What you need to do:
Reproduce the lines unchanged, beginning at the line containing "Image resolution: width=800" and ending after the line containing "click(x=575, y=92)".

--- The records ---

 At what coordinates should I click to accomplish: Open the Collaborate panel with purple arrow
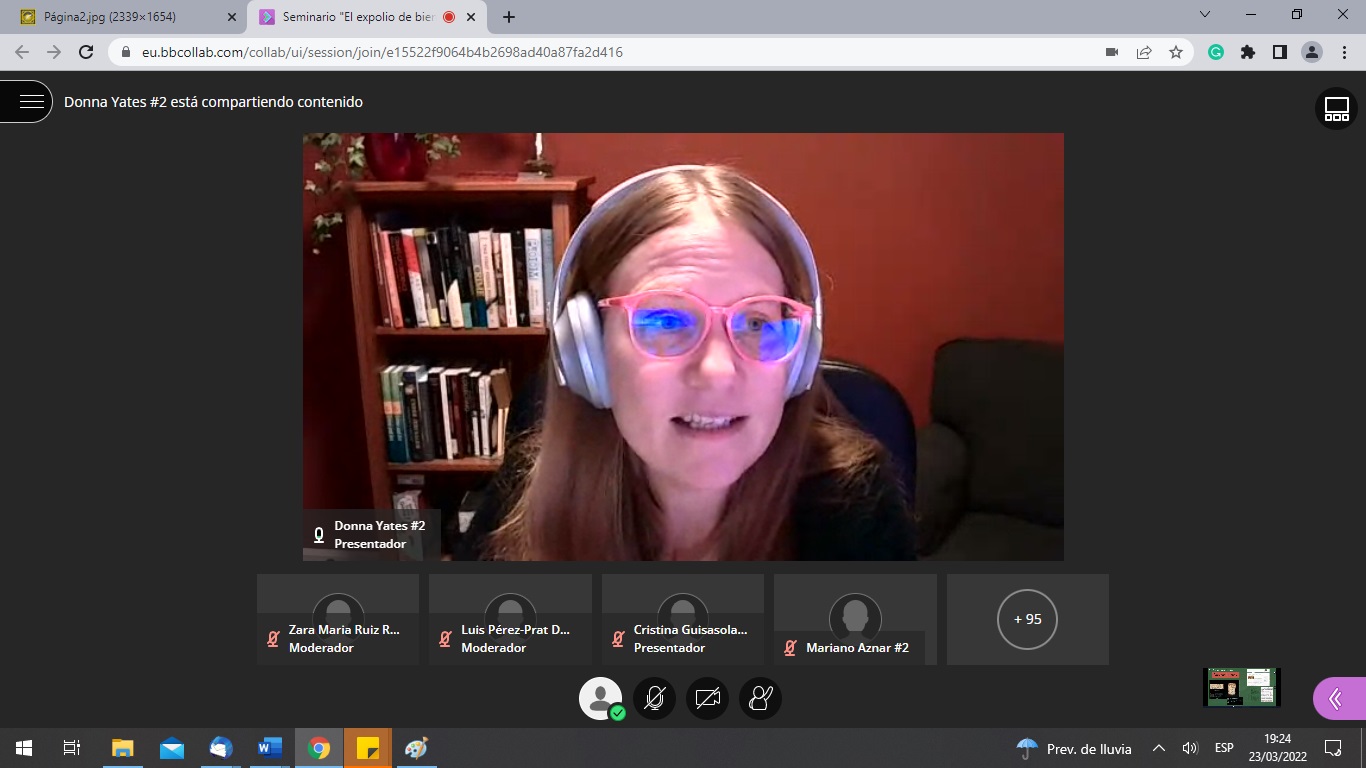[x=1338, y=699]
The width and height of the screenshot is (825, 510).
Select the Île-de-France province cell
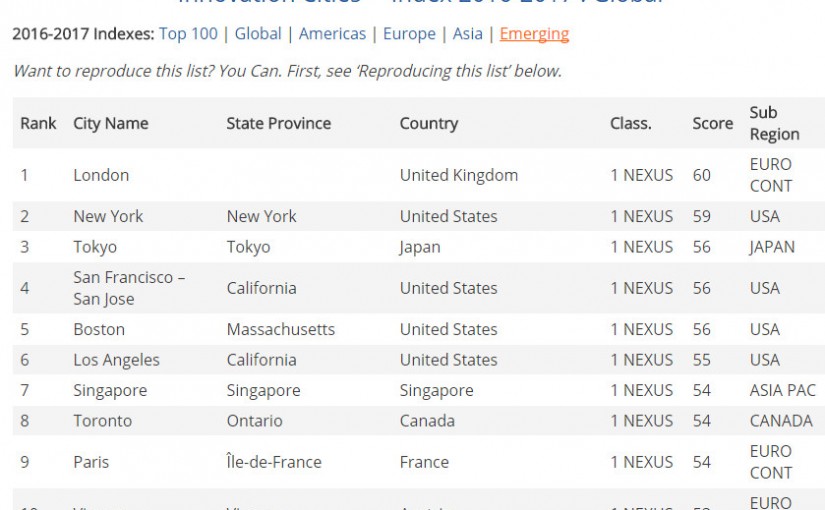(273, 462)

---
--- The records ---

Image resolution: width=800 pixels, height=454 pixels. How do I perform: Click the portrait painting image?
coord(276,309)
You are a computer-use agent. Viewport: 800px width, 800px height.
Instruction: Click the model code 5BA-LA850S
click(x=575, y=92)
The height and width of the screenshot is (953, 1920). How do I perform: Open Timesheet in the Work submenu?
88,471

---

Right answer:
Image resolution: width=800 pixels, height=454 pixels. How do I perform: Click the portrait painting image?
coord(276,309)
You are a computer-use agent. Viewport: 800px width, 800px height.
Instruction: Click the model code 5BA-LA850S
click(x=575, y=92)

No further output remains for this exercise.